Anhinga Press
- Founded: 1972
- Founder: Van Brock
- Country of origin: United States
- Headquarters location: Tallahassee, Florida
- Publication types: books
- Fiction genres: poetry
- Official website: www.anhinga.org

= Anhinga Press =

Anhinga Press is an American, independent, literary press located in Tallahassee, Fla. The press began in 1972 as an outgrowth of the Apalachee Poetry Center, a non-profit organization promoting the reading and understanding of poetry. In 1976, founder and poet, Van Brock, expanded the scope of the press by publishing poetry chapbooks. From 1976 through 1981, Anhinga Press published eight chapbooks by regional Florida poets. In 1981, the press published its first full-length volume of poems "Counting the Grasses" by Michael Mott, and today publishes the winners of its two book award contests as well as manuscripts chosen by its board. Rick Campbell, author of four poetry collections, is Director of Anhinga Press.
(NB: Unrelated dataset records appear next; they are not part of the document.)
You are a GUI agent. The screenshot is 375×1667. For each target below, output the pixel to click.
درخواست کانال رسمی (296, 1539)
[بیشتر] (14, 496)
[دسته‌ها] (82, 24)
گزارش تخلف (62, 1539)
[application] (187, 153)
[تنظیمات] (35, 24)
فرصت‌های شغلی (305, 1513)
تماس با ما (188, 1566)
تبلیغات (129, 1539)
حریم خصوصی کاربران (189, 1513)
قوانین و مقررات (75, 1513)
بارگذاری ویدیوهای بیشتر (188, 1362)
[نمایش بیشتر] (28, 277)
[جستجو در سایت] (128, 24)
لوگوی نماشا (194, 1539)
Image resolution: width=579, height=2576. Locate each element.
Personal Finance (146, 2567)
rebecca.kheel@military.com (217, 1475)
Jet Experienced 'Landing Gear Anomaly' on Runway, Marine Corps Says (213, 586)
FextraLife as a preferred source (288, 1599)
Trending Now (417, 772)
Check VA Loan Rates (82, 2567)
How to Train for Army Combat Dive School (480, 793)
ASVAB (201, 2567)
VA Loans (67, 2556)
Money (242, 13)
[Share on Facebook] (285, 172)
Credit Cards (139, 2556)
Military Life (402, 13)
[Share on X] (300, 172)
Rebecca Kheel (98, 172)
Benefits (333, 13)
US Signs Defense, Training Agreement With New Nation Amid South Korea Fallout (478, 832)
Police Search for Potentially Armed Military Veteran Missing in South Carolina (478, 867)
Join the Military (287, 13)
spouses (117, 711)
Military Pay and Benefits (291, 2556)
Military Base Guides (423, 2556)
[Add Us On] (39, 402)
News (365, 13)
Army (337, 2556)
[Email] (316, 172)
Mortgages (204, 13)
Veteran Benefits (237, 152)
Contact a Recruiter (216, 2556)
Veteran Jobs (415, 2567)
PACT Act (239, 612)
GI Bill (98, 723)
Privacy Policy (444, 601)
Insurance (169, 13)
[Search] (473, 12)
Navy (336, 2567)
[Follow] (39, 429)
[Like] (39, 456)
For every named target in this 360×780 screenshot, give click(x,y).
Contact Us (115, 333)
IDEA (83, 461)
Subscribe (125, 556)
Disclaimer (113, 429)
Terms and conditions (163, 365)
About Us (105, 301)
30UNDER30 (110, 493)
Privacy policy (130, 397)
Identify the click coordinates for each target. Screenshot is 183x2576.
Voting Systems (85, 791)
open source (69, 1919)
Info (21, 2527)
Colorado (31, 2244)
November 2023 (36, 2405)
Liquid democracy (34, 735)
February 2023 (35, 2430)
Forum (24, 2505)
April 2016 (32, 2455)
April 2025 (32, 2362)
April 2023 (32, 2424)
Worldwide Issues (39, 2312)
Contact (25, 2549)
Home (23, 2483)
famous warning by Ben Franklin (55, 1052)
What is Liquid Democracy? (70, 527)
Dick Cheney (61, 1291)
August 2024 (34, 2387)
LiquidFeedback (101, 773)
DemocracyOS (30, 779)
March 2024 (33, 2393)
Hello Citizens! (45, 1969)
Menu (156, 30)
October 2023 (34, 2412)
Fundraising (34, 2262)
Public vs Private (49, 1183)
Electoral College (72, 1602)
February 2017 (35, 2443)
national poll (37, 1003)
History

Notable authors published by Anhinga Press include Frank X. Gaspar, Janet Holmes, David Kirby (poet), Judith Kitchen, Chad Sweeney, Naomi Shihab Nye, Ruth L. Schwartz, Robert Dana, Erika Meitner, Silvia Curbelo and Diane Wakoski. Anhinga Press' titles have been reviewed in venues including Mid-American Review, Poetry Flash, Rattle, Cold Front Magazine, and Story South, and featured on Poetry Daily, Verse Daily, and the National Book Critic's Circle blog, Critical Mass, and reprinted in anthologies including The Best American Poetry.

The press publishes the winners of its national poetry competition, the Robert Dana-Anhinga Prize for Poetry, as well as manuscripts accepted through general submission and the winner of the Levine Prize in Poetry, administered by California State University, Fresno.